>> start Supplied information

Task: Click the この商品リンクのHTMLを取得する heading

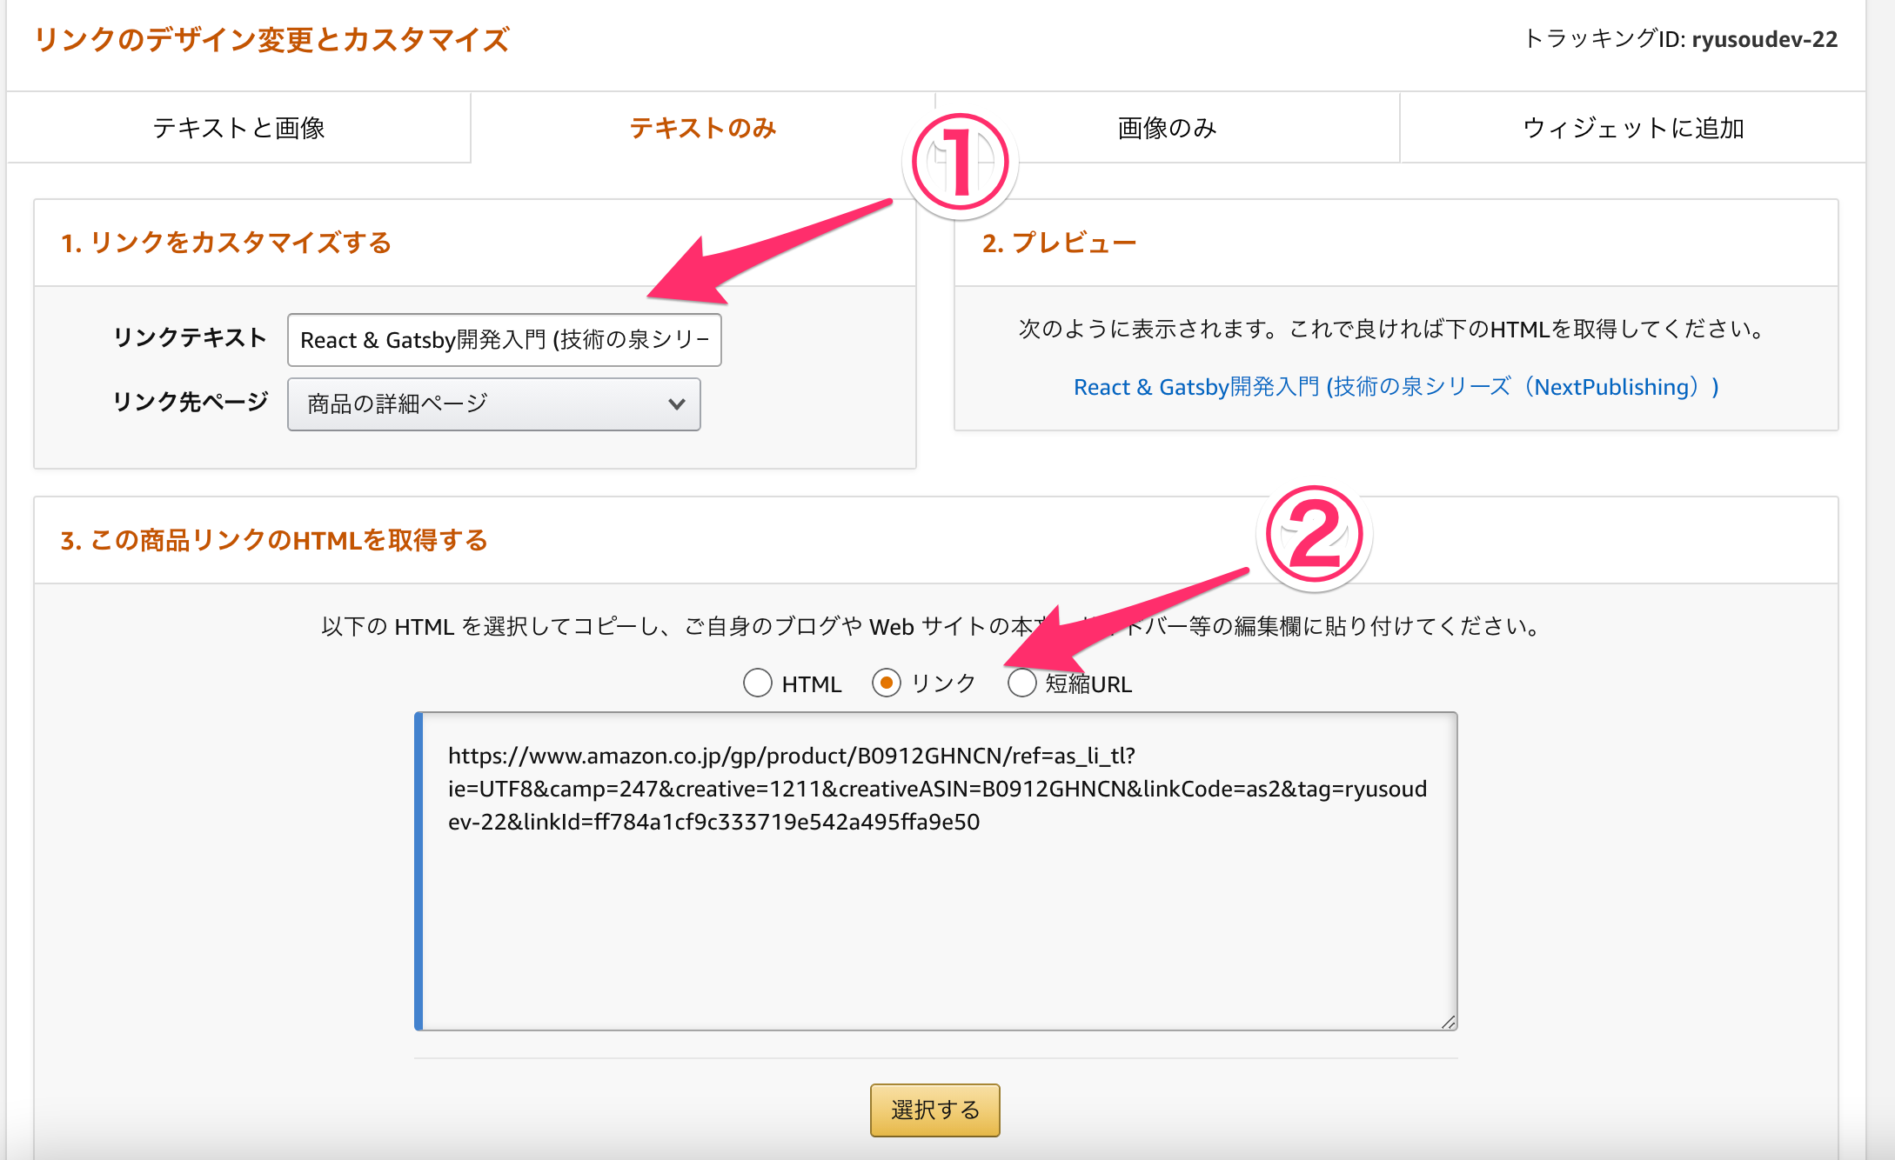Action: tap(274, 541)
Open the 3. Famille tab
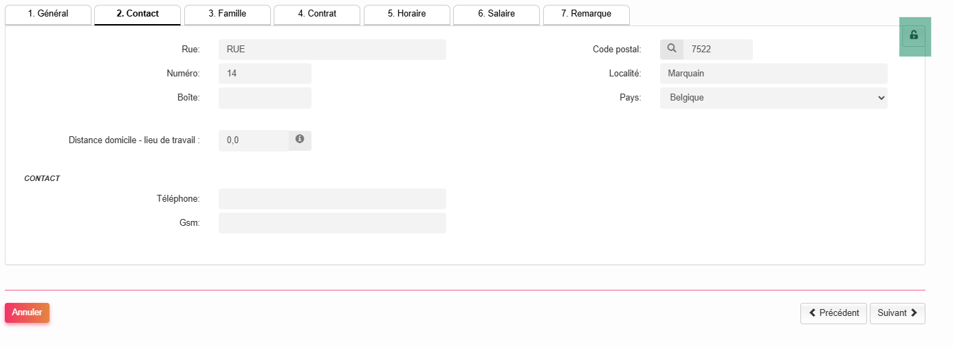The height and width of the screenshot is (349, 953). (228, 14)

>> end Supplied information
>> start Supplied information

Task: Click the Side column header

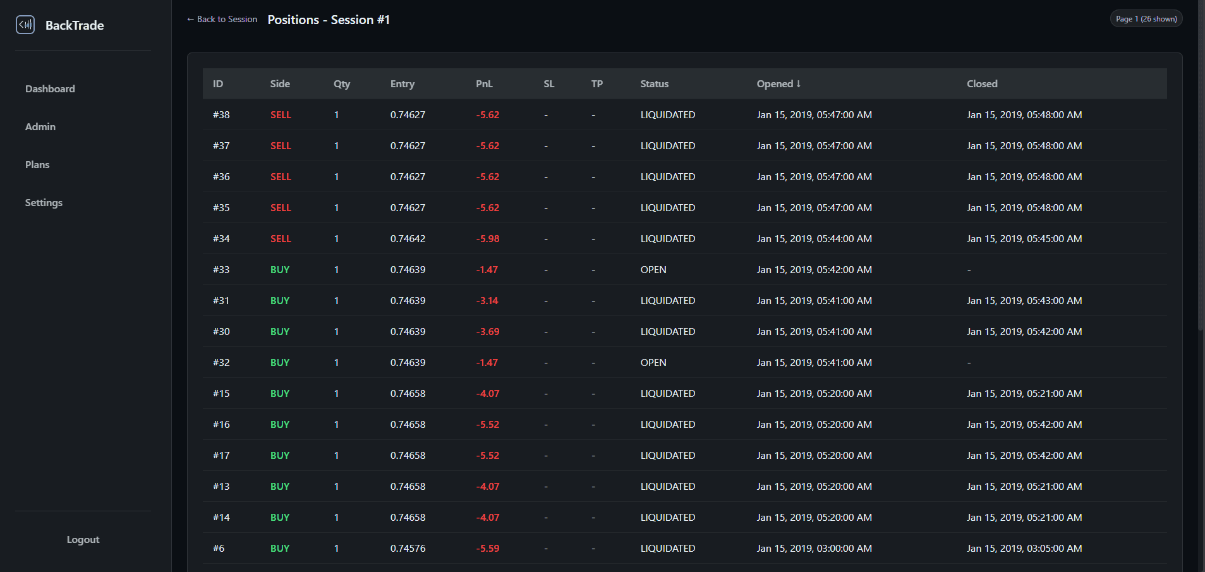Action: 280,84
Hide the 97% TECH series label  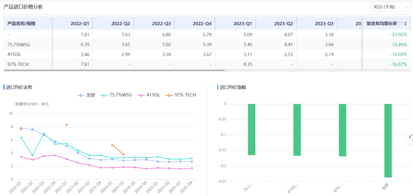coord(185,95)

>> end Supplied information
>> start Supplied information

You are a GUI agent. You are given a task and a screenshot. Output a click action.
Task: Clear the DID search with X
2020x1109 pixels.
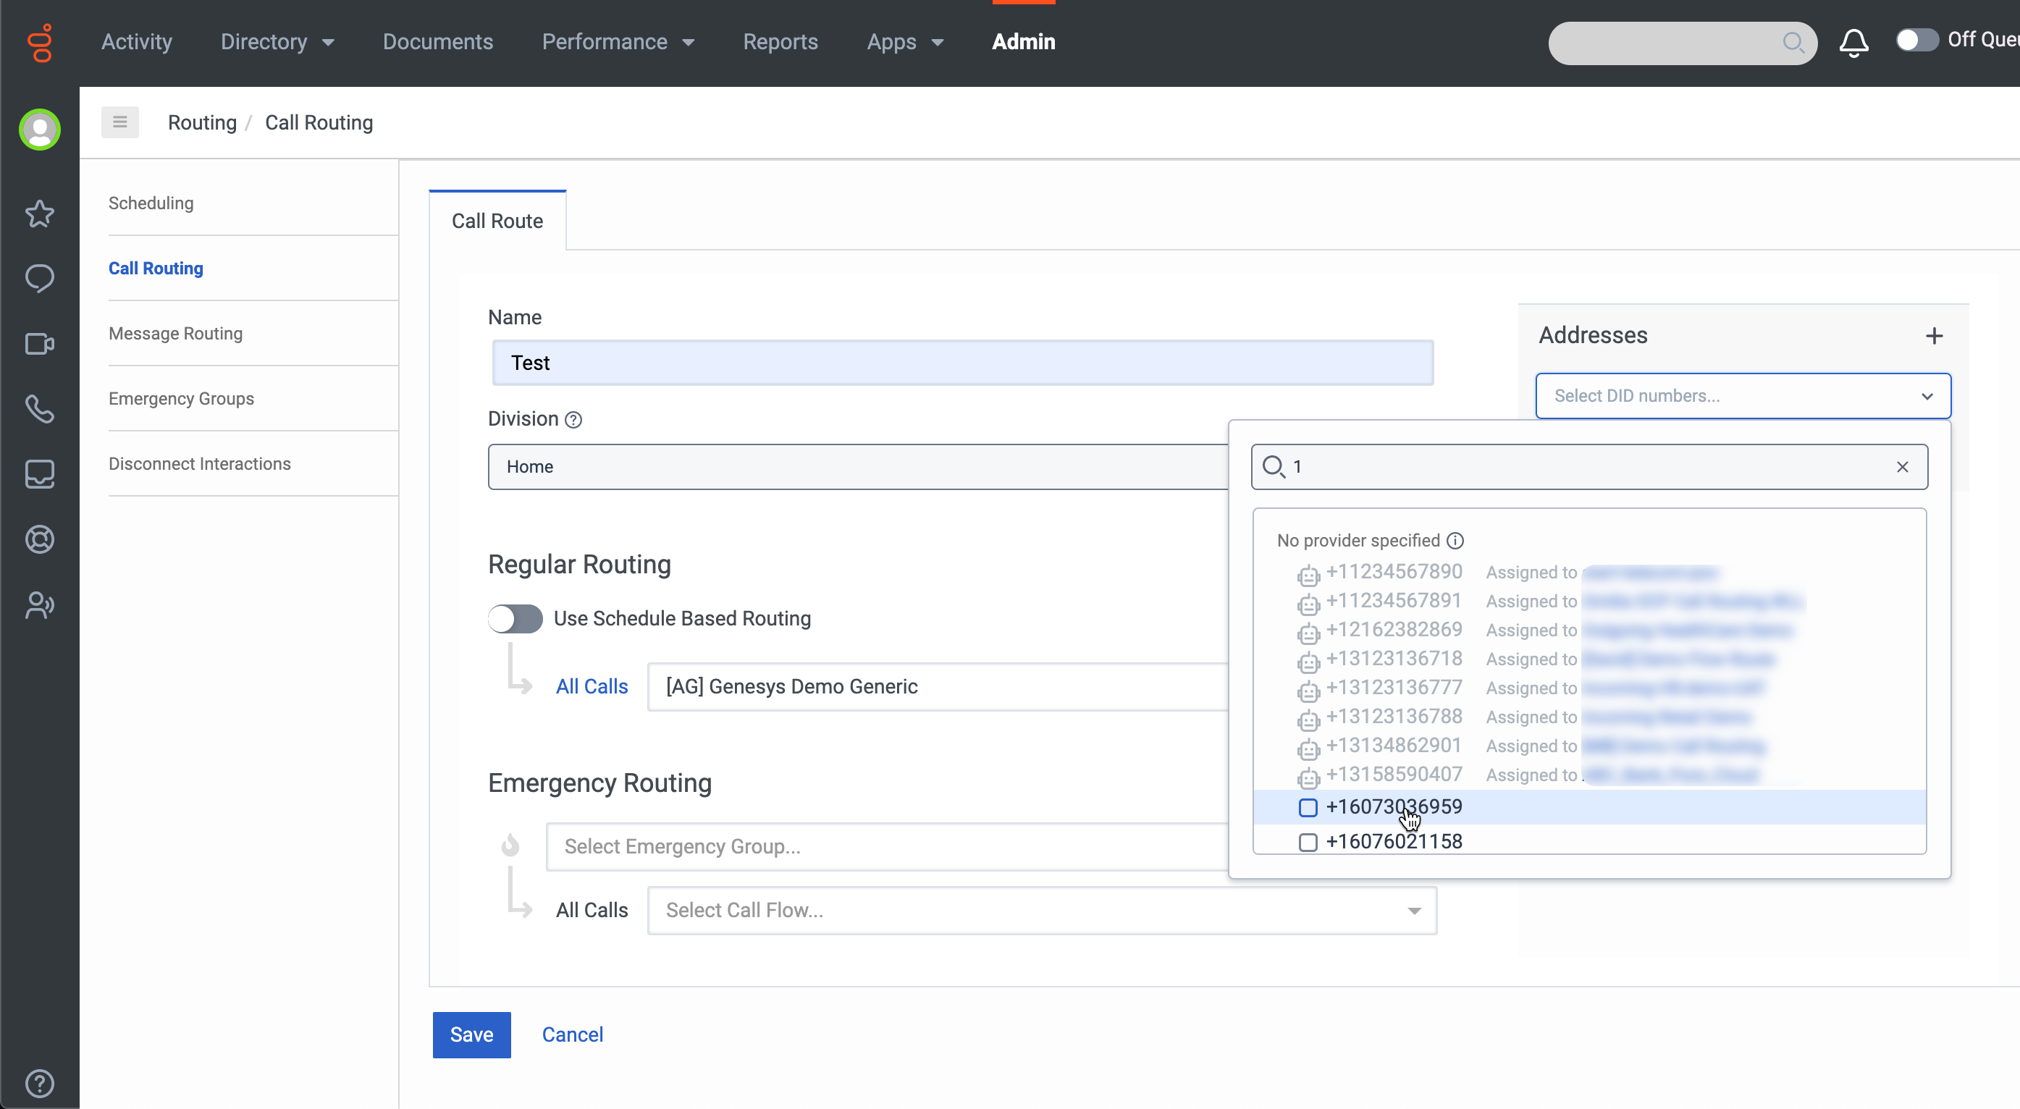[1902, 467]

>> end Supplied information

## Written exercise
Starting with the line containing "You are a GUI" and going on through the line containing "[1902, 467]", write those lines out again with "screenshot" swapped for "page image" and nothing else changed. Leave out the pictures.

## Solution for this exercise
You are a GUI agent. You are given a task and a page image. Output a click action.
Task: Clear the DID search with X
2020x1109 pixels.
[1902, 467]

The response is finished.